**Task to carry out**
Bring together all lines of the material below that contain the string "click".

**The records**
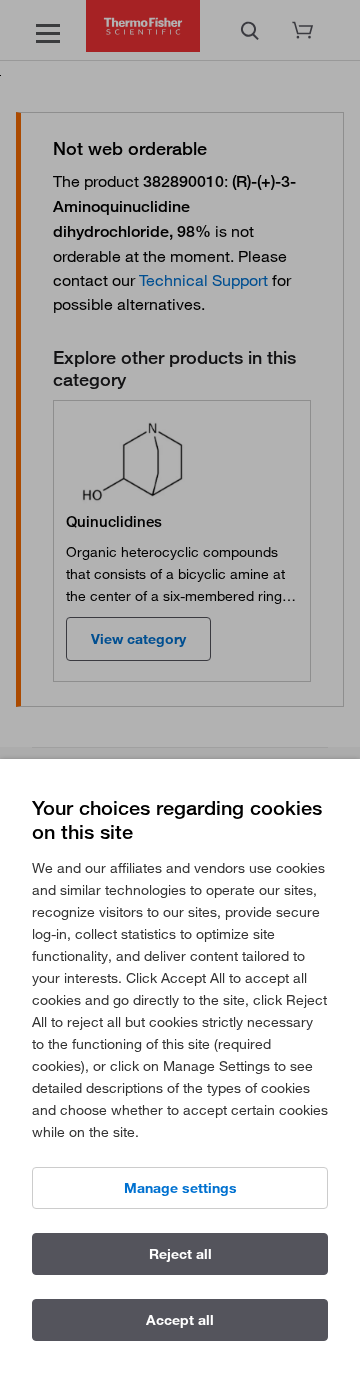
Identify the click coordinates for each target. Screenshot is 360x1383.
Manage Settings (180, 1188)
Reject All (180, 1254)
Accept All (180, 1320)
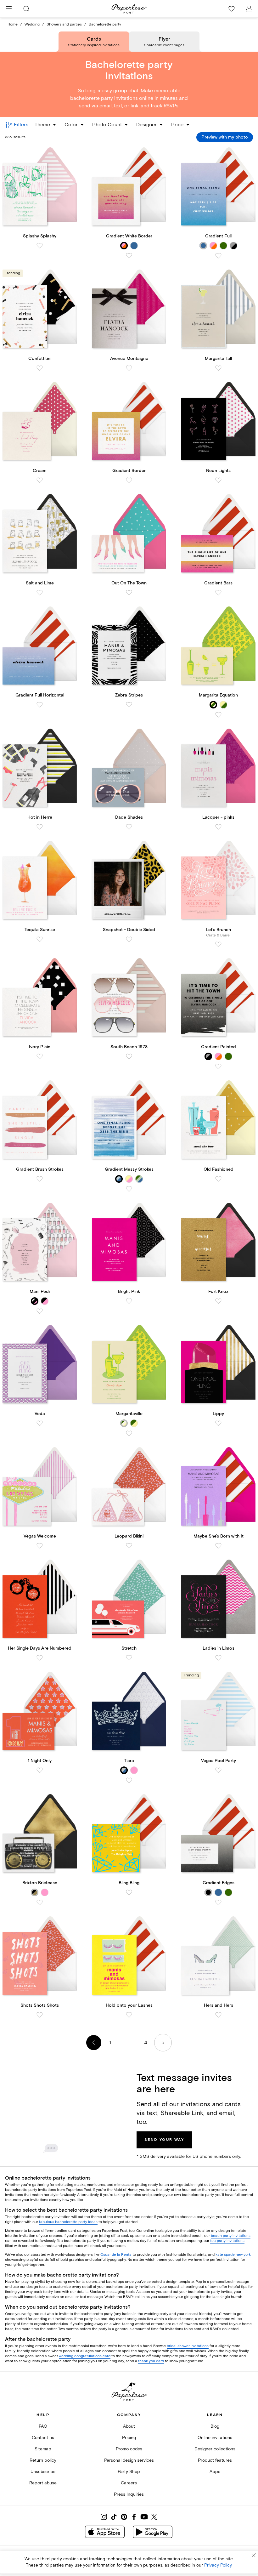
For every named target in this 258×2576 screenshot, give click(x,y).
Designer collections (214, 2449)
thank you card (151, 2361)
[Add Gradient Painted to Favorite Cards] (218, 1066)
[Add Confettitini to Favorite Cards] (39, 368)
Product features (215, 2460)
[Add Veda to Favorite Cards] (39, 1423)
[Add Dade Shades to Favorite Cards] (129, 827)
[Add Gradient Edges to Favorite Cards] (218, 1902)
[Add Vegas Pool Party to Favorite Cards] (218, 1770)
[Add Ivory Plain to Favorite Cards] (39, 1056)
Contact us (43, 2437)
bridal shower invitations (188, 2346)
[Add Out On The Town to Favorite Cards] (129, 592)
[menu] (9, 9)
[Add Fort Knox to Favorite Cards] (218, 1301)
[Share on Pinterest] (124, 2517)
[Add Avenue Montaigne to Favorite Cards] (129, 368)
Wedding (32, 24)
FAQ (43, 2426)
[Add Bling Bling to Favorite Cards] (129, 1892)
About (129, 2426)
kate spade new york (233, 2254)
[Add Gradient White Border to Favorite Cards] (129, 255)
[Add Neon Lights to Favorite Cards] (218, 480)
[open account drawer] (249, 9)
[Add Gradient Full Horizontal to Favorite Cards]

==

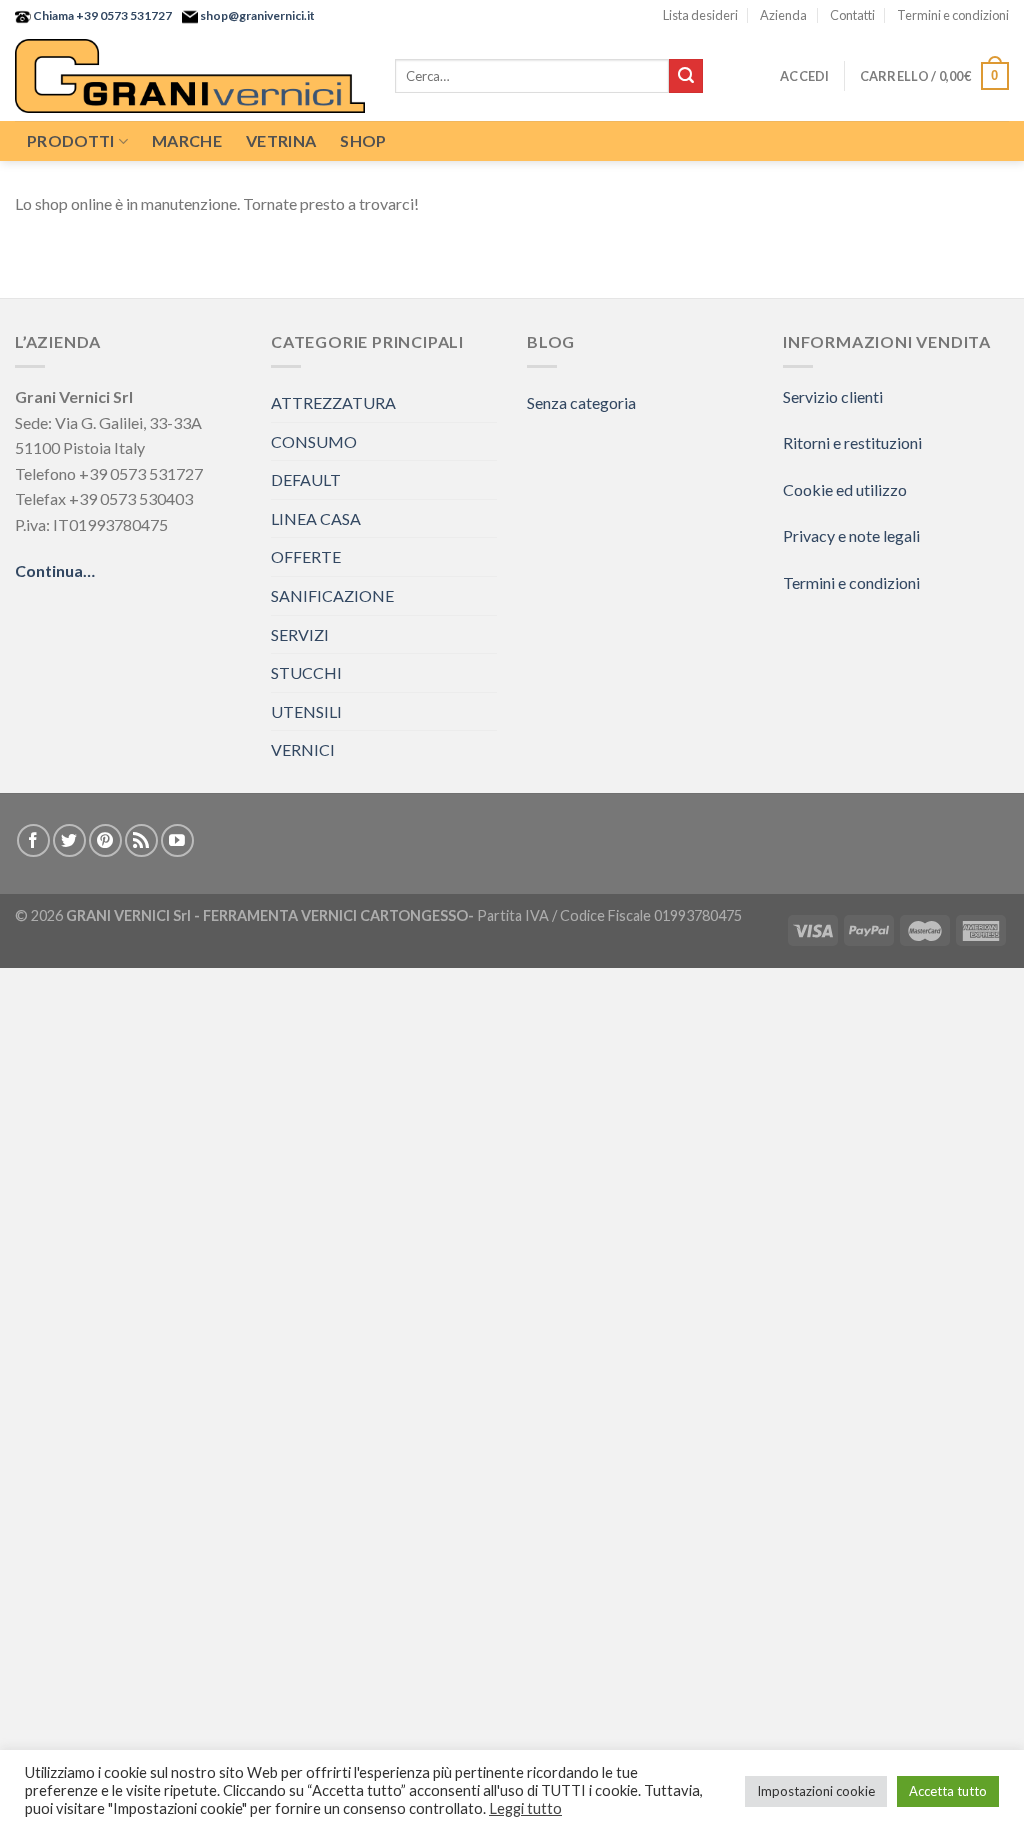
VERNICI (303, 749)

**Exercise solution**
Identify the click coordinates for each target. Screenshot is 360x1383.
For every named target in this 258×2576 screenshot, give click(x,y).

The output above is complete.